The convention to select a candidate or candidates to run for the party in Dublin West is scheduled for mid-September.
Mr Varadkar’s announcement comes just weeks after former tanaiste Simon Coveney said he would not stand in the next general election.
The next general election in Ireland would take place next year if the coalition government runs its full term, however there has been speculation that a poll could be called before then after Fine Gael and Fianna Fail performed well in recent European and local government elections.
Mr Varadkar became Ireland’s youngest ever Irish premier when he took up the reins of the government at the age of 38 in 2017.
His rise to the top made history as he became the first person from an ethnic minority to become taoiseach and he was also the country’s first gay leader.
Born in Castleknock in 1979, Mr Varadkar is the son of an Irish nurse and an Indian doctor.
He joined the centre right youth wing of the Fine Gael party while studying medicine at Trinity College Dublin.
At the age of seven, he announced he wanted to become the minister for health when he grew up.
After succeeding Enda Kenny to the role of Fine Gael leader, Mr Varadkar held the post of taoiseach from 2017 until 2020, and then returned to the role in 2022 following an historic agreement with Fine Gael coalition partners Fianna Fail and the Green Party.
It was during a radio interview in January 2015 that Mr Varadkar came out as gay and said he would be campaigning in support of the same-sex marriage referendum later that year, some 22 years after homosexuality was decriminalised in the Republic.

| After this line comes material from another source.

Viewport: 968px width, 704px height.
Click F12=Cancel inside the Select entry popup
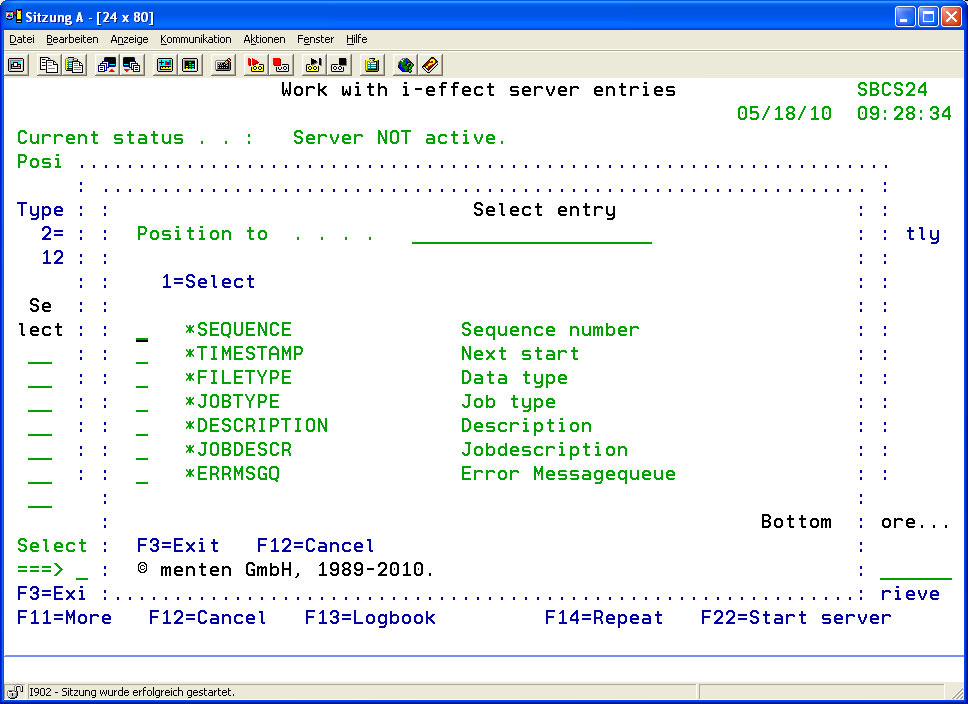point(315,546)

He has been in a long-term relationship with doctor Matthew Barrett.
During Mr Varadkar’s time as taoiseach, Ireland passed the landmark referendum to liberalise its strict abortion laws.
He also played a key role in the Brexit negotiations, with a famous meeting with then-prime minister Boris Johnson at a manor house on the Wirral in England seen as a significant moment in paving a way for the deal on the UK’s exit from the EU.
The agreement staved off the prospect of a hard trade border being introduced on the island of Ireland, but it did prompt years of further political turmoil, particularly within unionism in Northern Ireland, over the creation of a so-called Irish Sea border on the movement of goods between the region and Great Britain.
Mr Varadkar was taoiseach at the onset of the Covid pandemic in 2020 and announced a lockdown in arguably his most famous address while on an annual St Patrick’s Day trip to Washington DC.